• [SET TASK] Please rewrite the rows from the line with "Task: Click the" to the line with "Action: (88, 197)", replacing "screenshot" with "image" and keeping everything else the same. Omit the pictures from your version.

• [MATERIAL FOR THIS TASK]

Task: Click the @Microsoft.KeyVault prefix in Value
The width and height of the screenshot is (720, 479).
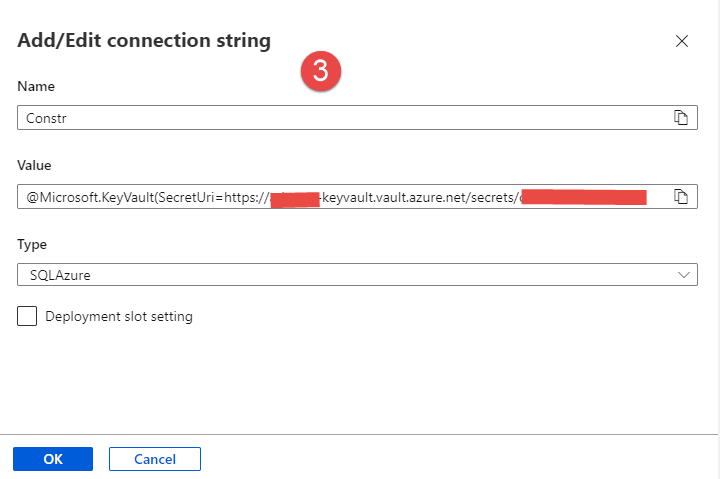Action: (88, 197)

* * *

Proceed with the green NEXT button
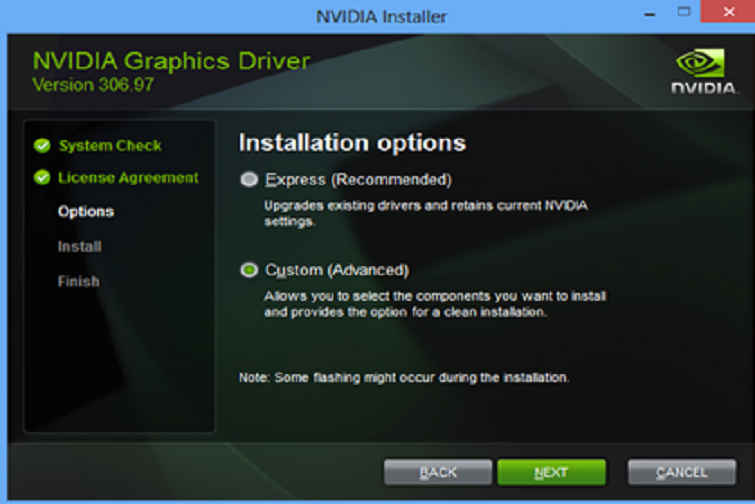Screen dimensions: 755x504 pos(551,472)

• [RESULT FOR THIS EXERCISE]
Task: Click the @Microsoft.KeyVault prefix in Value
The width and height of the image is (720, 479).
Action: (88, 197)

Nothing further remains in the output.